Before you enable vSphere IaaS control plane, create storage policies to be used in the Supervisor and namespaces. The policies represent datastores and manage storage placement of such components and objects as Supervisor control plane VMs, vSphere Podephemeral disks, and container images. You might also need policies for storage placement of persistent volumes and VM content libraries. If you use TKG clusters, the storage policies also dictate how the TKG cluster nodes are deployed.

Depending on your vSphere storage environment and the needs of DevOps, you can create several storage policies for different classes of storage. For example, if your vSphere storage environment has three classes of datastores, Bronze, Silver, and Gold, you can create storage policies for all datastore types.

When you enable a Supervisor and set up namespaces, you can assign different storage policies to be used by various objects, components, and workloads.
Note: Storage policies that you create for a Supervisor or for a namespace in a one-zone Supervisor do not need to be topology aware. Do not enable consumption domain for those policies.

Storage policies that you create for a namespace in a three-zone Supervisor must be topology aware and have the consumption domain enabled in Step 4b. The three-zone namespace prevents you from assigning storage policies that are not topology aware.

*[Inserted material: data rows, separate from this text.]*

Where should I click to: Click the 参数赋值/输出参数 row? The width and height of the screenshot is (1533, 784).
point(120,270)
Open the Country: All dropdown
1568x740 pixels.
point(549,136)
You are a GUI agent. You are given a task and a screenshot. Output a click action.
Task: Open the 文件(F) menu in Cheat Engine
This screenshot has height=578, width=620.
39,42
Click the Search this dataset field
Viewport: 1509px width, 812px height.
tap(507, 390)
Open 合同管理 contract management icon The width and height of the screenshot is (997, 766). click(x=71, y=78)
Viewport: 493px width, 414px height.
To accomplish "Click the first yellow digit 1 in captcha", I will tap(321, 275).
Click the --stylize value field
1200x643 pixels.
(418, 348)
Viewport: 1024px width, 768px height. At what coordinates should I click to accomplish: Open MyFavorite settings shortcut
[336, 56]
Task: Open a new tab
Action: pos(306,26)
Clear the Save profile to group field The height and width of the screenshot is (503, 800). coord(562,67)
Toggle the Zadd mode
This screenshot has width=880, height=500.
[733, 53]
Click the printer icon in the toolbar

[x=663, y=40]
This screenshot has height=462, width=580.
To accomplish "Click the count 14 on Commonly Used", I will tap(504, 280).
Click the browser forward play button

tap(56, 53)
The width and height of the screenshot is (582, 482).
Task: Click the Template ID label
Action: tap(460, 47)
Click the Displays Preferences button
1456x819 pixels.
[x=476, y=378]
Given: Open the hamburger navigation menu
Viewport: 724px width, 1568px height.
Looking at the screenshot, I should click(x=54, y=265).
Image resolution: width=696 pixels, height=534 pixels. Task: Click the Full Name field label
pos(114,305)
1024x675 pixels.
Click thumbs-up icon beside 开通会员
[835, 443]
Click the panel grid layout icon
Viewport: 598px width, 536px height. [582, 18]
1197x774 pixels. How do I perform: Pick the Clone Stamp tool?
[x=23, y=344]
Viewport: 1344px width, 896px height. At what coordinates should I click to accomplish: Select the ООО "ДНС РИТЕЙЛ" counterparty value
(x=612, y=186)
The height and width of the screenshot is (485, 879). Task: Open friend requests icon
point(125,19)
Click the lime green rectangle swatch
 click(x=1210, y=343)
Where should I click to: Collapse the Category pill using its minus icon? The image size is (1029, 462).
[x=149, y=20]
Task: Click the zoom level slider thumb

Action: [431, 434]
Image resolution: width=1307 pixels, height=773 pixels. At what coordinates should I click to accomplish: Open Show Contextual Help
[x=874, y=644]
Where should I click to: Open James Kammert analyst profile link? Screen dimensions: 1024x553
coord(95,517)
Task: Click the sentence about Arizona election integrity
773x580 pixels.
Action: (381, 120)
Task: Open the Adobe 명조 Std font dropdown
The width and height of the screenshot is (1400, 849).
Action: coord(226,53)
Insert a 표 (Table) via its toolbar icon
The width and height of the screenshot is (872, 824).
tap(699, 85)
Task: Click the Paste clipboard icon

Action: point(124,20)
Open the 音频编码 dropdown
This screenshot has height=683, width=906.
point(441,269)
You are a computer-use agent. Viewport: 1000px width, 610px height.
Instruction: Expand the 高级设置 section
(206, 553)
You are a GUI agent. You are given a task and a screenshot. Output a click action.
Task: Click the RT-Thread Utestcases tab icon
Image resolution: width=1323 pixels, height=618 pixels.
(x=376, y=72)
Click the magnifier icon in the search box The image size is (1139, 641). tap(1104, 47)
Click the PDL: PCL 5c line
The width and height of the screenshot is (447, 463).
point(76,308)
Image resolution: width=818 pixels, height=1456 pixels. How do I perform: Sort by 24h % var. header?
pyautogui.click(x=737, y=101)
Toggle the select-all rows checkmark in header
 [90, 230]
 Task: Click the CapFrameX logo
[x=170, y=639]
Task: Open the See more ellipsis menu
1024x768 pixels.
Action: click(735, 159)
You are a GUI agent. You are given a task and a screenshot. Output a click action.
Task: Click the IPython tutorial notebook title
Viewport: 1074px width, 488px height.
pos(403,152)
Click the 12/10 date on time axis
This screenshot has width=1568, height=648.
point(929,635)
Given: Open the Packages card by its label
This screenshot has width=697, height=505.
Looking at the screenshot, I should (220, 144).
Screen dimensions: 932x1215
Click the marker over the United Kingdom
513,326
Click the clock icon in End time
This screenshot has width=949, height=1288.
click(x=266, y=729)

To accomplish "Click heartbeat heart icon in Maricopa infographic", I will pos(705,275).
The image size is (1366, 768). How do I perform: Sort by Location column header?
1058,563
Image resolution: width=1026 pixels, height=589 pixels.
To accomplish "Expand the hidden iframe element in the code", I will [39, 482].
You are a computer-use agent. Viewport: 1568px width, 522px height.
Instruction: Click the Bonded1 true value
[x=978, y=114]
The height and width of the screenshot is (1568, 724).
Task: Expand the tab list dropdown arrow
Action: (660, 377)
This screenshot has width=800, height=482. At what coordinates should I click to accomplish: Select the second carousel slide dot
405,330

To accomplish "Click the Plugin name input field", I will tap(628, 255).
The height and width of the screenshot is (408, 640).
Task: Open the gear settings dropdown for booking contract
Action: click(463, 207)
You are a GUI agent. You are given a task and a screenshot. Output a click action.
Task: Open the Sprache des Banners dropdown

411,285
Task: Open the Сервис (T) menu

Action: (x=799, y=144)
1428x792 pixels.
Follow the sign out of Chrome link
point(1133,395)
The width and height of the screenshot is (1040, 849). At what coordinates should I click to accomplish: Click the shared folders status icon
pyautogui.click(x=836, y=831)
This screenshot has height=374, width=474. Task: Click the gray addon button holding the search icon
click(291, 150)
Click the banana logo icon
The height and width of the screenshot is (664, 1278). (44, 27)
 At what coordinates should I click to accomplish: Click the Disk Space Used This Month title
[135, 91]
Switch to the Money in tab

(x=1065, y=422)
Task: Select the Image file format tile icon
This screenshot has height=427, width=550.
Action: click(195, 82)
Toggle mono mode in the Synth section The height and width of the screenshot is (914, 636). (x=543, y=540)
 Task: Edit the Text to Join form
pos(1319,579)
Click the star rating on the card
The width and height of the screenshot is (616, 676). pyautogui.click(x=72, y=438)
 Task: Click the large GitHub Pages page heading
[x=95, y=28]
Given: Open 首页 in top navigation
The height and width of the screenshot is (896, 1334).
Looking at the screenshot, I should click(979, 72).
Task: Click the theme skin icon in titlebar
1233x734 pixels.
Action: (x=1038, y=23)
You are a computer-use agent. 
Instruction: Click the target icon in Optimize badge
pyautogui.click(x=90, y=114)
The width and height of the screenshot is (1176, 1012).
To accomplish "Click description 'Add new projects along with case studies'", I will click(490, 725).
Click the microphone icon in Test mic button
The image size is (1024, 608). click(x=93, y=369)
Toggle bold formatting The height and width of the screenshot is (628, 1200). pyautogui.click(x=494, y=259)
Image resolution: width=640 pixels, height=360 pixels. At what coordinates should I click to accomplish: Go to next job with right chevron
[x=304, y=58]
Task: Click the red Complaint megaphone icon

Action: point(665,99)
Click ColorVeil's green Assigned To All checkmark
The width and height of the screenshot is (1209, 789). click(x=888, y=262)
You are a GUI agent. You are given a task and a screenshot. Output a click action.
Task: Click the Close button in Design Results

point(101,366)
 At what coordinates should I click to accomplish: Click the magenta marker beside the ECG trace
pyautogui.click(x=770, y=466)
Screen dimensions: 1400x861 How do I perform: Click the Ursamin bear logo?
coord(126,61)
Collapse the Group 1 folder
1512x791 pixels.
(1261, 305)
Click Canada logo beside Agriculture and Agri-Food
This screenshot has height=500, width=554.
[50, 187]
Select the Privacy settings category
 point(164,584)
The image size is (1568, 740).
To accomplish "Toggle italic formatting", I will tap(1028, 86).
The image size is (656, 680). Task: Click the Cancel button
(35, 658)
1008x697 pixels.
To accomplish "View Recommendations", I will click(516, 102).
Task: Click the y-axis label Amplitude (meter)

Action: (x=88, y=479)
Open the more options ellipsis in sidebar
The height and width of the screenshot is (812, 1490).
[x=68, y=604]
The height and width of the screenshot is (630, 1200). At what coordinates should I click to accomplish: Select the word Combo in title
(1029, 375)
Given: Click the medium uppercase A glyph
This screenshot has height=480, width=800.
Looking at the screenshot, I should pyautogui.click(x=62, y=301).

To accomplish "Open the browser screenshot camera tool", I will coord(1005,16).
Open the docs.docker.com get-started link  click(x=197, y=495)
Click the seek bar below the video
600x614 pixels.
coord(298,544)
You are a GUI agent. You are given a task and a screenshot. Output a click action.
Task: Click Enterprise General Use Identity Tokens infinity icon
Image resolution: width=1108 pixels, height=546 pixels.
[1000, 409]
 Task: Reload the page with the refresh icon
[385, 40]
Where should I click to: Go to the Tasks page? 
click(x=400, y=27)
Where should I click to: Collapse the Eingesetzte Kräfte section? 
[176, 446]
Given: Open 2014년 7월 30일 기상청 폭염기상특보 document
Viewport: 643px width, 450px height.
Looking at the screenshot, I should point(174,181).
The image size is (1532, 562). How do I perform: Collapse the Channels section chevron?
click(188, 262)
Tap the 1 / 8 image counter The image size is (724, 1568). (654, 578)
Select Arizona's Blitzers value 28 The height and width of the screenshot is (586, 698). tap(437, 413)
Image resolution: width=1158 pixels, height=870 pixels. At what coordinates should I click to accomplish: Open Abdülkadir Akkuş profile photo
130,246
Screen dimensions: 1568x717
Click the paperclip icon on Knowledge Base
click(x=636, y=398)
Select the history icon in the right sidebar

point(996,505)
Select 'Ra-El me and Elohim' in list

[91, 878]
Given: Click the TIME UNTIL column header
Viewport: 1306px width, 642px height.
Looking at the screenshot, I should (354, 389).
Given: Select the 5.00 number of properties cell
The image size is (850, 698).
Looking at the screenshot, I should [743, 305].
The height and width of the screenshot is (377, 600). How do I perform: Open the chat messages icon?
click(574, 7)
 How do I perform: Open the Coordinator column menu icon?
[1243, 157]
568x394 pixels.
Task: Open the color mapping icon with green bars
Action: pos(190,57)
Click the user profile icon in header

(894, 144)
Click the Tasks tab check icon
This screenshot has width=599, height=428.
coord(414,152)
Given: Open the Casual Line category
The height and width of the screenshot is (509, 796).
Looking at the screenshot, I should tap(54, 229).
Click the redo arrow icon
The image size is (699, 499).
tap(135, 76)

The following example creates the storage policy for the datastore tagged as Gold.

Prerequisites

  • Be familiar with information about storage policies in vSphere IaaS control plane, see About Storage Policies in vSphere IaaS Control Plane Concepts and Planning.
  • If you use vSAN Data Persistence platform for persistent storage and need to create custom storage policies for vSAN Direct or vSAN SNA datastores, see Creating Custom Storage Policies for vSAN Data Persistence Platform in vSphere IaaS Control Plane Services and Workloads.
  • If you need to create topology aware storage policies to use for persistent storage in a three-zone Supervisor, be familiar with the guidelines in Using Persistent Storage on a Three-Zone Supervisor in vSphere IaaS Control Plane Services and Workloads.
  • Make sure that the datastore you reference in the storage policy is shared between all ESXi hosts in the cluster. Any shared datastores in your environment are supported, including VMFS, NFS, vSAN, or vVols.
  • Required privileges: VM storage policies. Update and VM storage policies. View.

Procedure

  1. Add tags to the datastore.
    1. Right-click the datastore you want to tag and select Tags and Custom Attributes > Assign Tag.
    2. Click Add Tag and specify the tag's properties.
      Property Description
      Name Specify the name of the datastore tag, for example, Gold.
      Description Add the description of the tag. For example, Datastore for Kubernetes objects.
      Category Select an existing category or create a new category. For example, Storage for Kubernetes.
  2. In the vSphere Client, open the Create VM Storage Policy wizard.
    1. Click Menu > Policies and Profiles.
    2. Under Policies and Profiles, click VM Storage Policies.
    3. Click Create VM Storage Policy.
  3. Enter the policy name and description.
    Option Action
    vCenter Server Select the vCenter Server instance.
    Name Enter the name of the storage policy, for example, goldsp.
    Note: When vSphere IaaS control plane converts storage policies that you assign to namespaces into Kubernetes storage classes, it changes all upper case letters into lower case and replaces spaces with dashes (-). To avoid confusion, use lower case and no spaces in the VM storage policy names.
    Description Enter the description of the storage policy.
  4. On the Policy structure page, select the following options and click Next.
    1. Under Datastore specific rules, enable tag-based placement rules.
    2. To create a topology aware policy, under Storage topology, select Enable consumption domain.
      This step is necessary only if you are creating topology aware policies to be used for persistent storage on a namespace in a three-zone Supervisor.
  5. On the Tag based placement page, create the tag rules.
    Select the options using the following example.
    Option Description
    Tag category From the drop-down menu, select the tag's category, such as Storage for Kubernetes.
    Usage option Select Use storage tagged with.
    Tags Click Browse Tags, and select the datastore tag, for example, Gold.
  6. If you enabled Storage topology, on the Consumption domain page, specify the storage topology type.
    Option Description
    Zonal Datastore is shared across all hosts in a single zone.
  7. On the Storage compatibility page, review the list of datastores that match this policy.
    In this example, only the datastore that is tagged as Gold is displayed.
  8. On the Review and finish page, review the storage policy settings and click Finish.

Results

The new storage policy for the datastore tagged as Gold appears on the list of existing storage policies.

What to do next

After creating storage policies, a vSphere administrator can perform the following tasks:
  • Assign the storage policies to the Supervisor. The storage policies configured on the Supervisor ensure that the control plane VMs, pod ephemeral disks, and container images are placed on the datastores that the policies represent.
  • Assign the storage policies to the vSphere Namespace. Storage policies visible to the namespace determine which datastores the namespace can access and use for persistent volumes. The storage policies appear as matching Kubernetes storage classes in the namespace. They are also propagated to the TKG cluster on this namespace. DevOps engineers can use the storage classes in their persistent volume claim specifications. See Create and Configure a vSphere Namespace.